***** PROVIDED DATA *****

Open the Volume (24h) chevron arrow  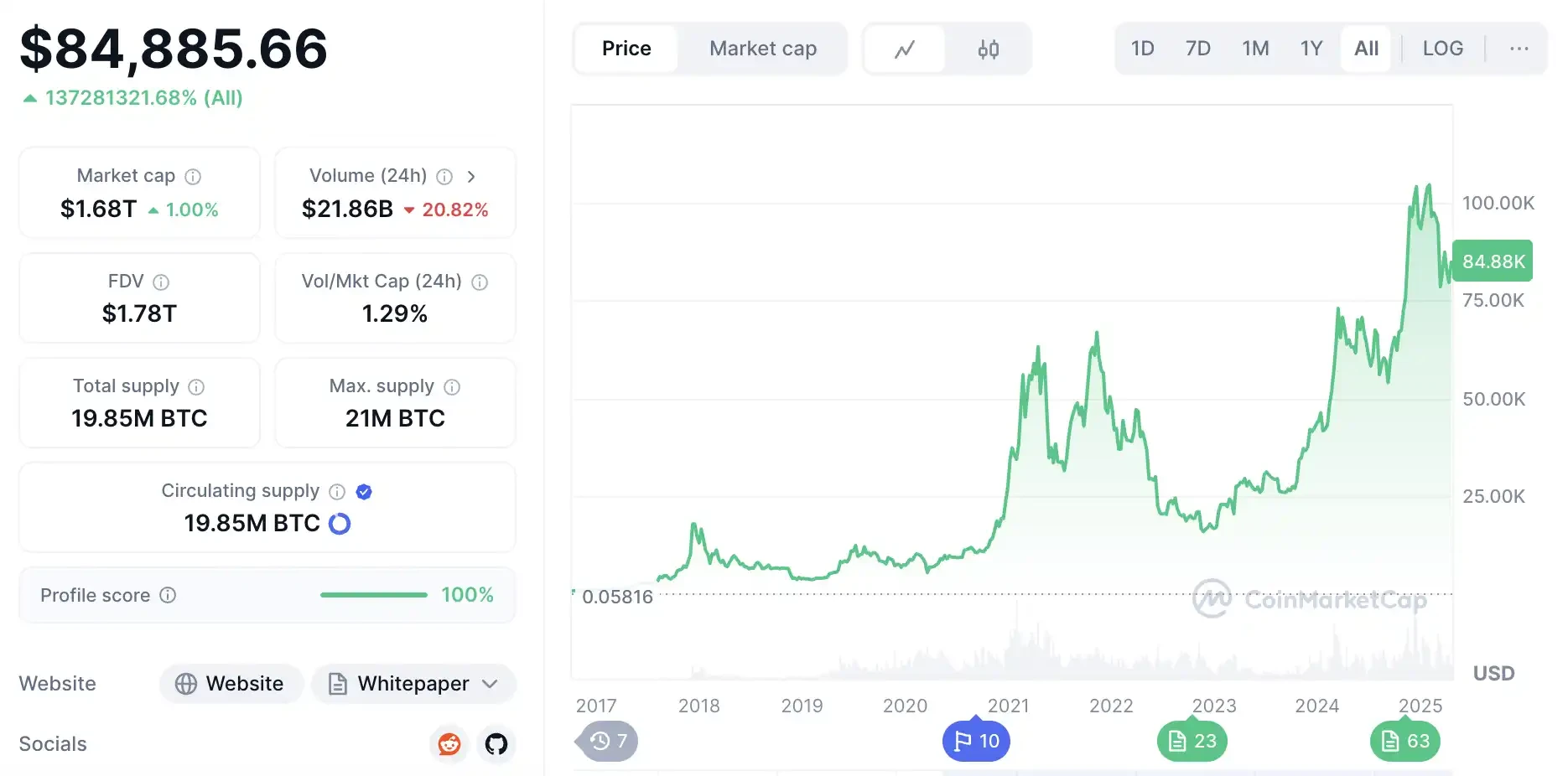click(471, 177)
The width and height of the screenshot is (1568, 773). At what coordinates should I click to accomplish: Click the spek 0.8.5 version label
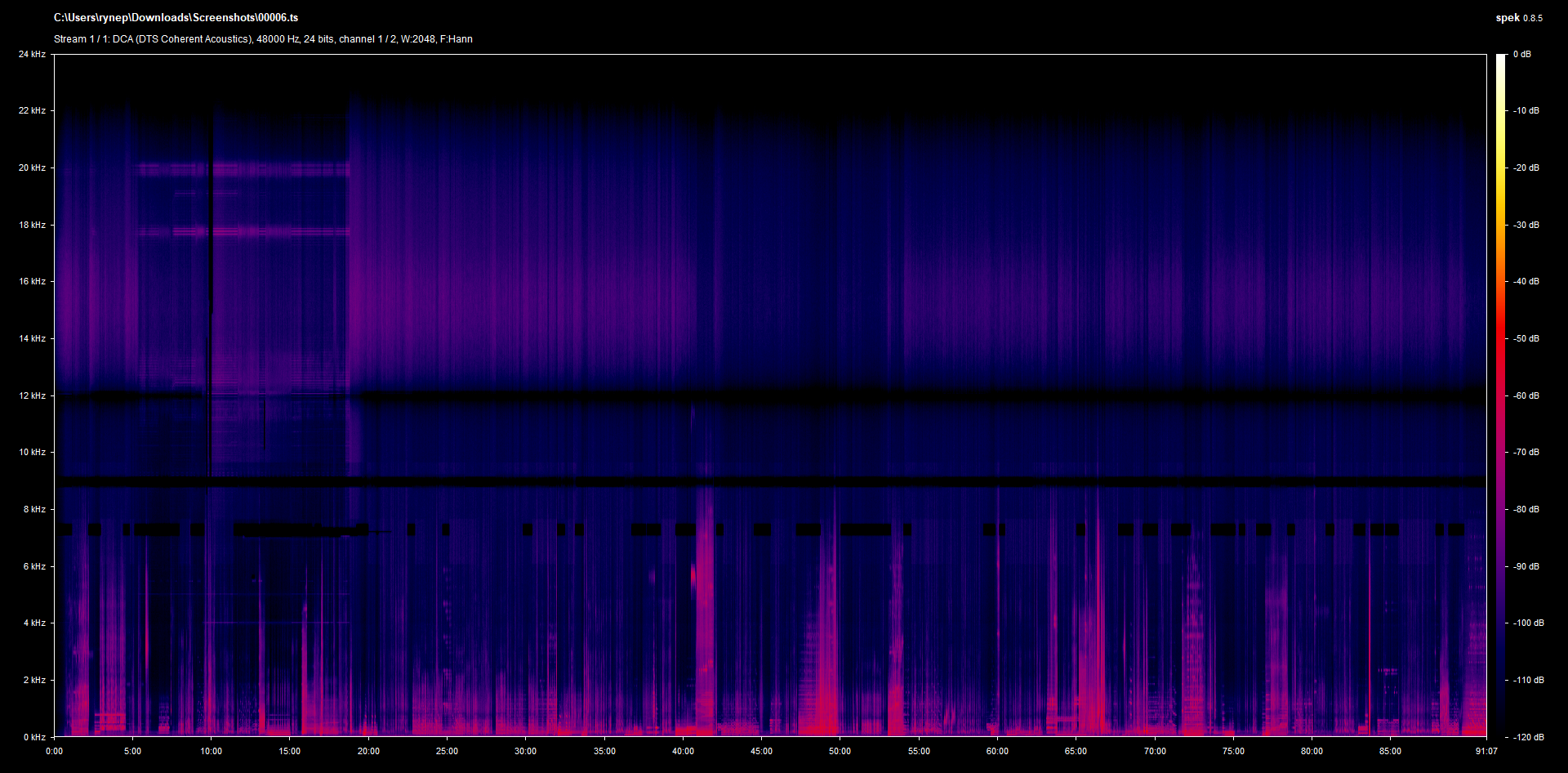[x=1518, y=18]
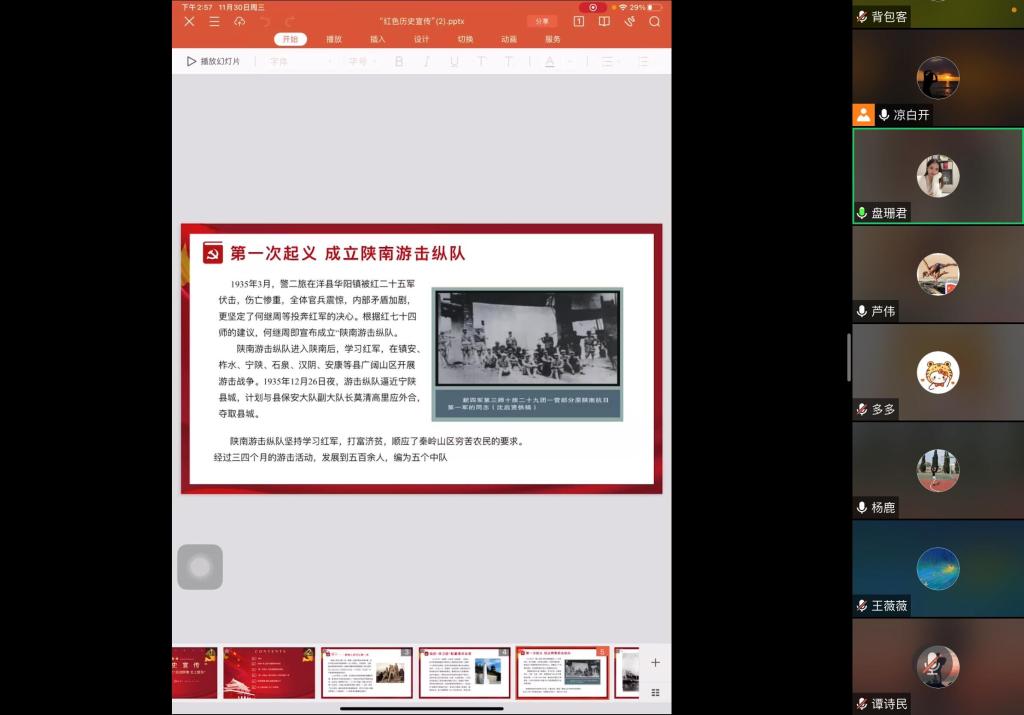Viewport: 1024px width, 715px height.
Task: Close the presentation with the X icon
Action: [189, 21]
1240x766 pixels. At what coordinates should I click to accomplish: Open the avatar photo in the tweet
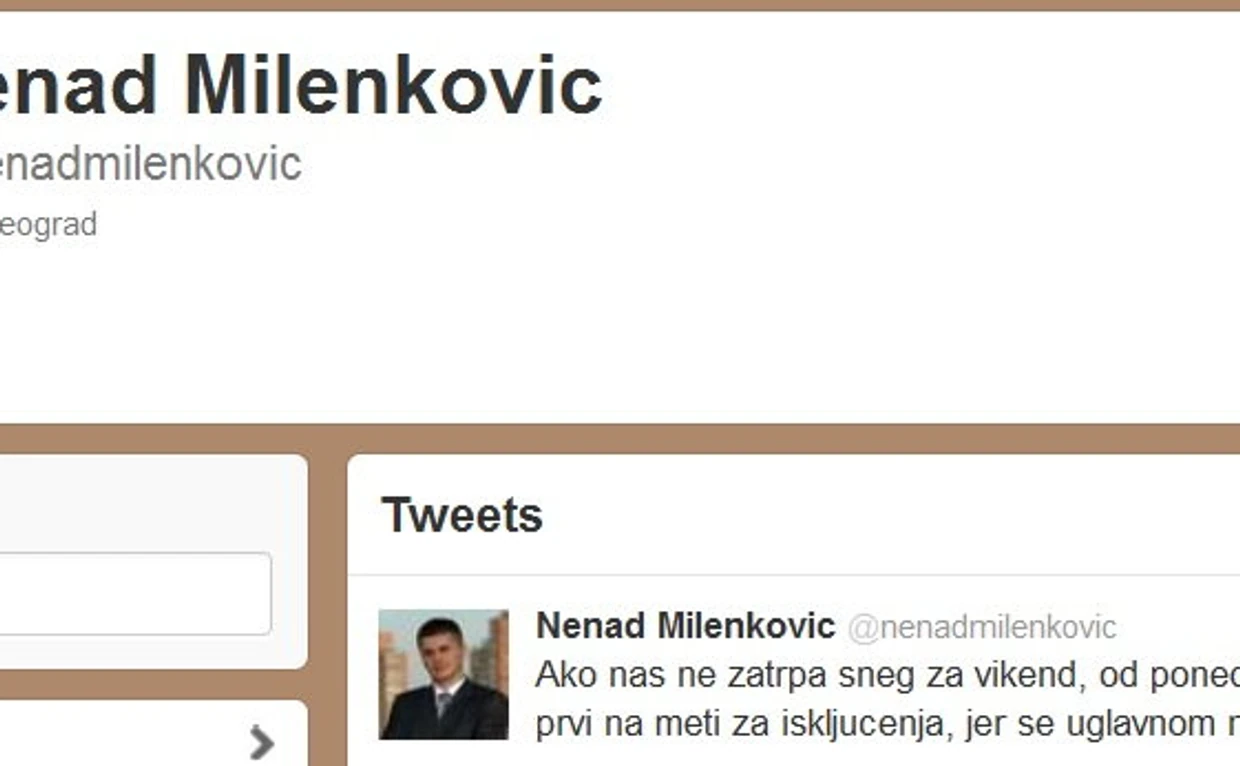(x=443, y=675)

*****

■ **HOW TO COMPLETE THIS TASK**:
From the line containing "1240x766 pixels. At" to the last line of the records above, return each line exactly, both ends included, and nothing more. Leave out the pictures.

■ **SOLUTION**:
1240x766 pixels. At what coordinates should I click to accomplish: Open the avatar photo in the tweet
(x=443, y=675)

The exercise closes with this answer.